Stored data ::
..........
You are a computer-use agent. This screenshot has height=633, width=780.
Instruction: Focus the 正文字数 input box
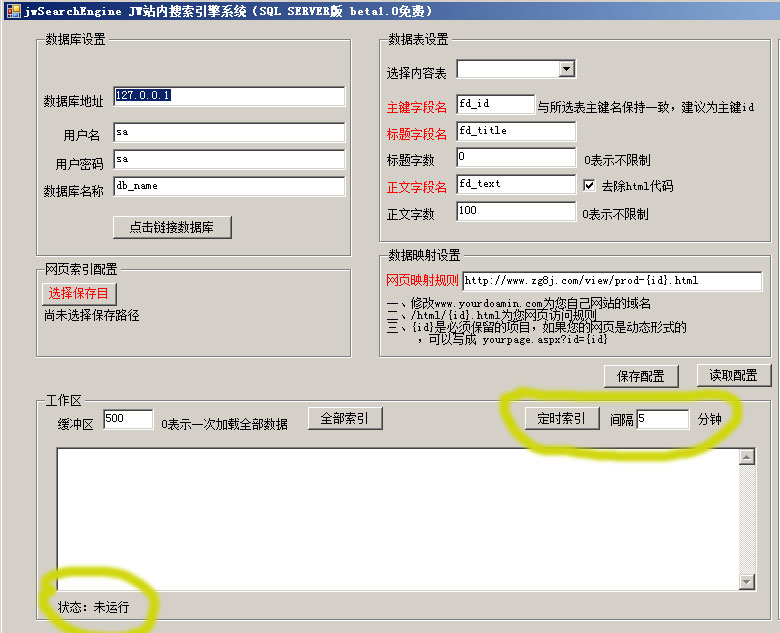516,211
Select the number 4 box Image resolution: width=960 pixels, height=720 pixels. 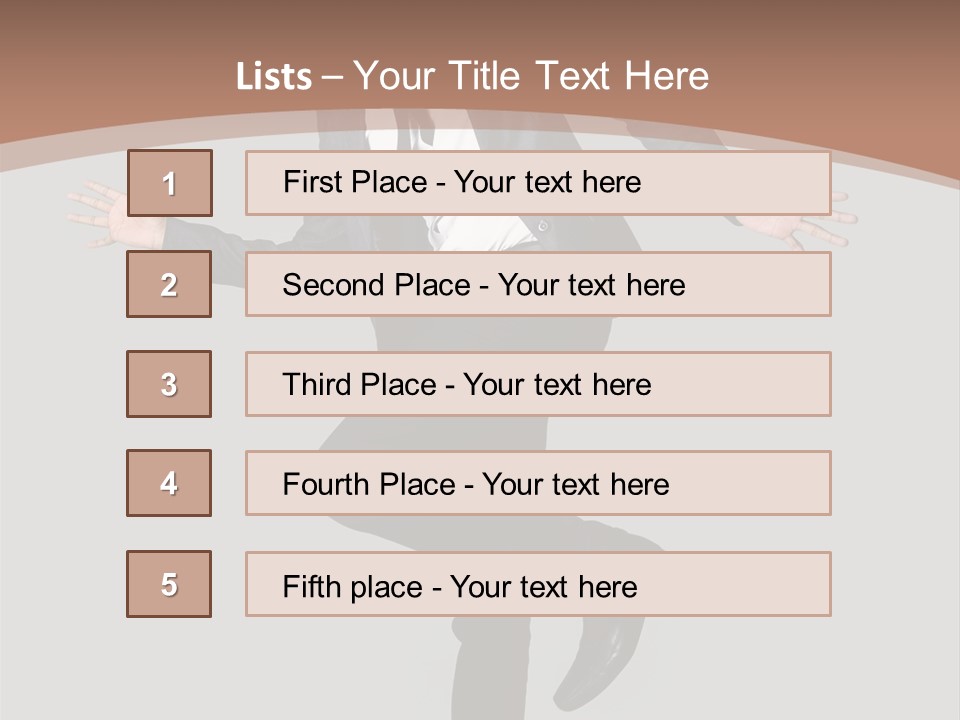point(169,483)
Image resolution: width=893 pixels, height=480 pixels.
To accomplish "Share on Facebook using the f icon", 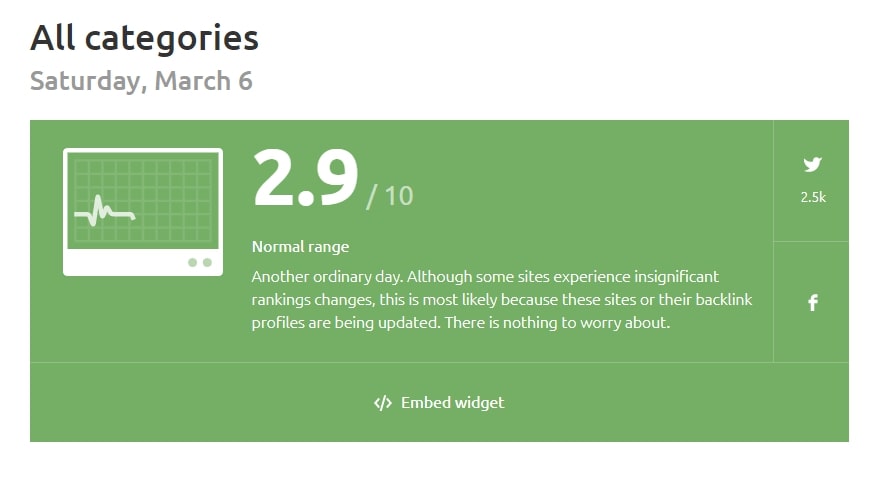I will [813, 302].
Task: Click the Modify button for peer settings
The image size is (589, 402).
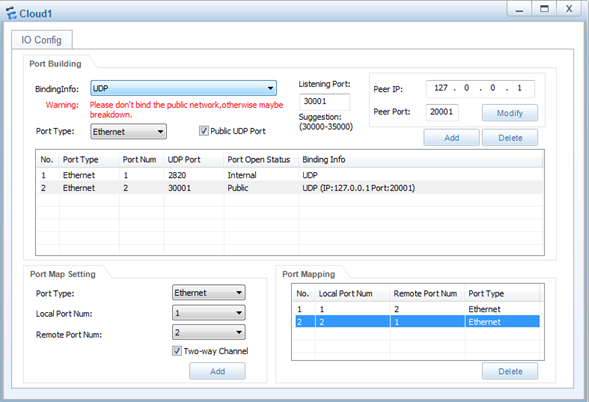Action: [x=510, y=113]
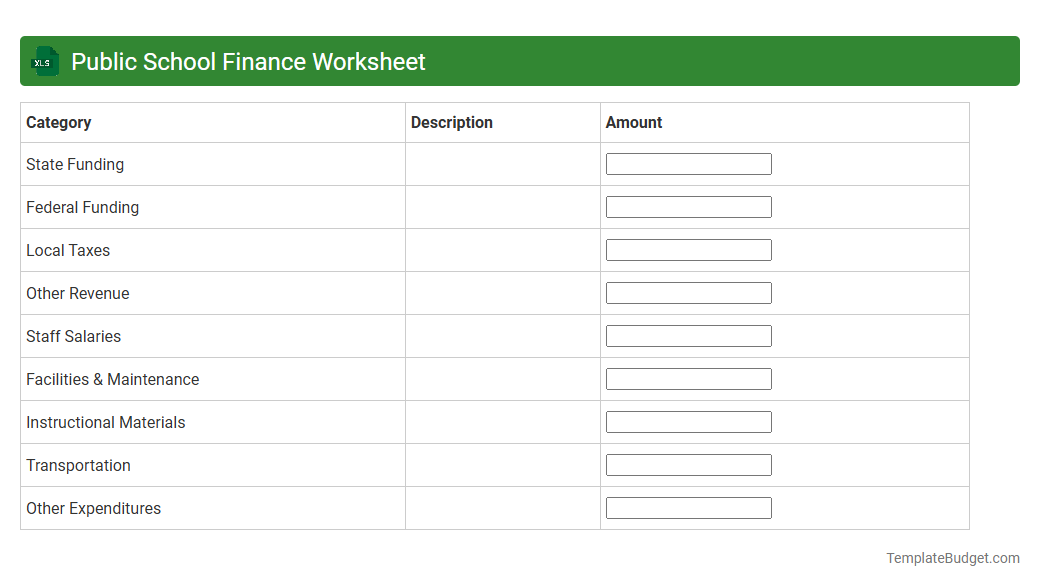The height and width of the screenshot is (587, 1040).
Task: Click the Public School Finance Worksheet title
Action: pos(248,61)
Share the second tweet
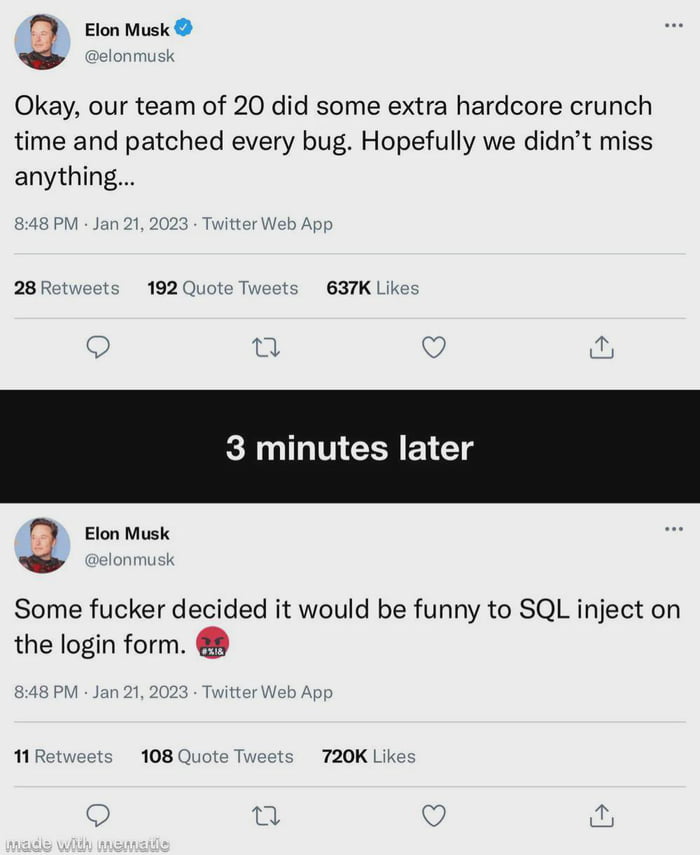 click(x=601, y=815)
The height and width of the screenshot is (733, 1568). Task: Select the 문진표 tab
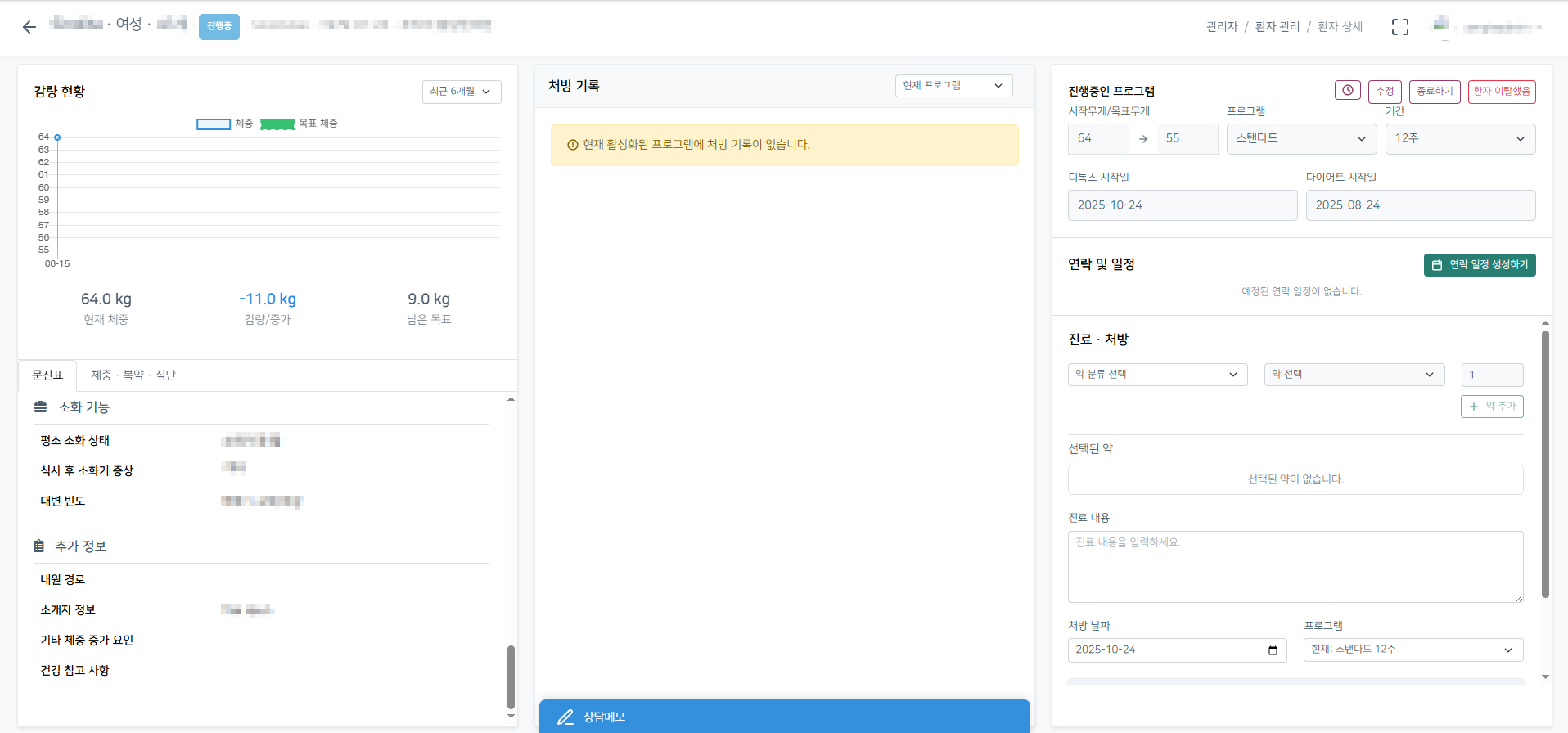(47, 375)
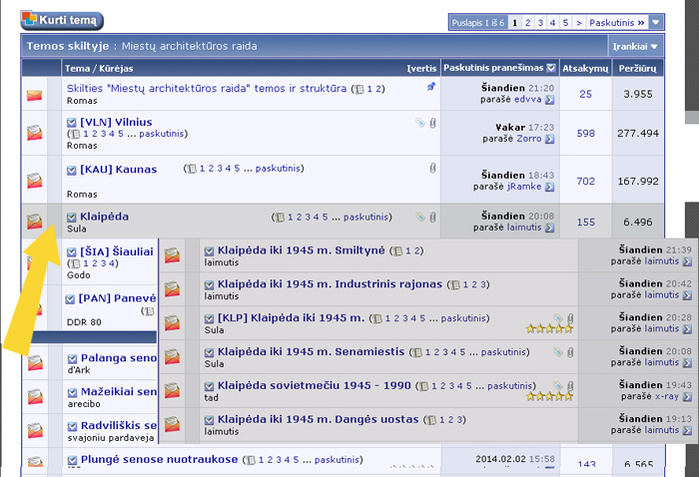Click paperclip attachment icon in the Kaunas row
The width and height of the screenshot is (699, 477).
point(432,169)
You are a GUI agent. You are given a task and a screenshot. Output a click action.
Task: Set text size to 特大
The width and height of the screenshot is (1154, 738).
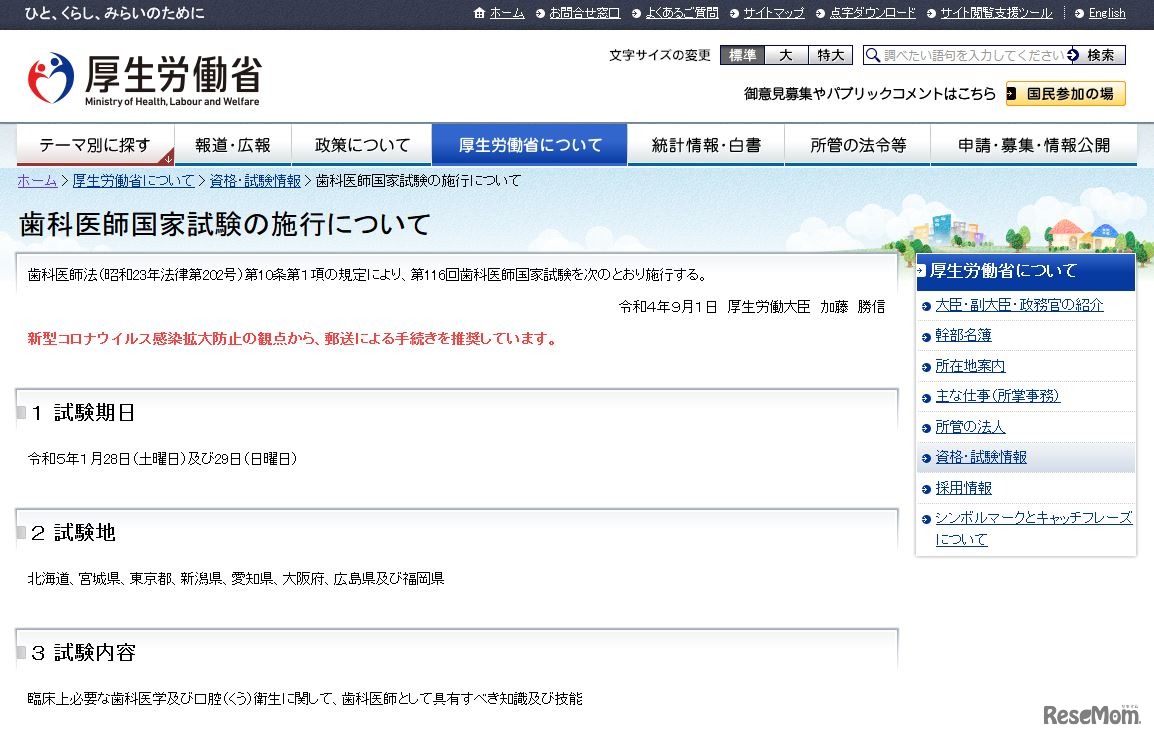pyautogui.click(x=830, y=55)
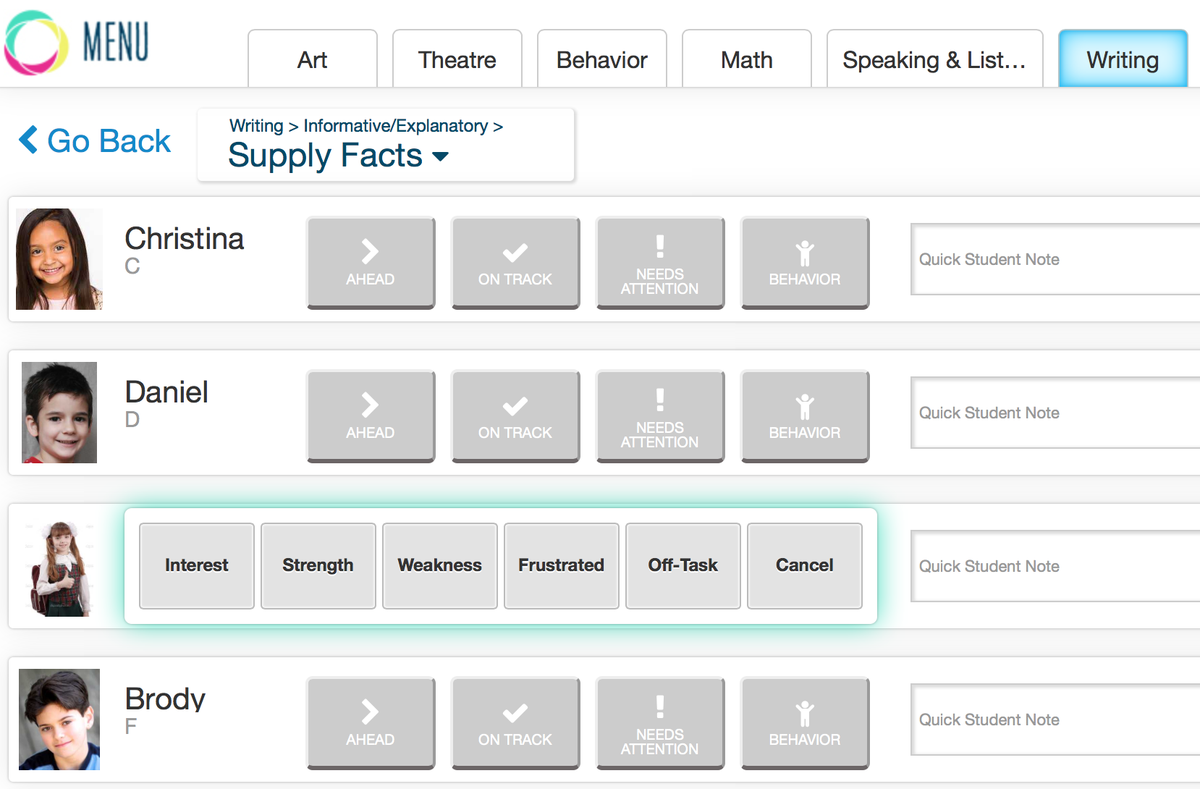Open the Supply Facts lesson dropdown
The width and height of the screenshot is (1200, 789).
tap(335, 156)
..........
Task requirements ::
All lines of the records above with the word "agent" in them are to be copied.

Written reply ::
You are a computer-use agent. This screenshot has height=633, width=780.
You are a GUI agent. You are given a task and a screenshot. Output a click action.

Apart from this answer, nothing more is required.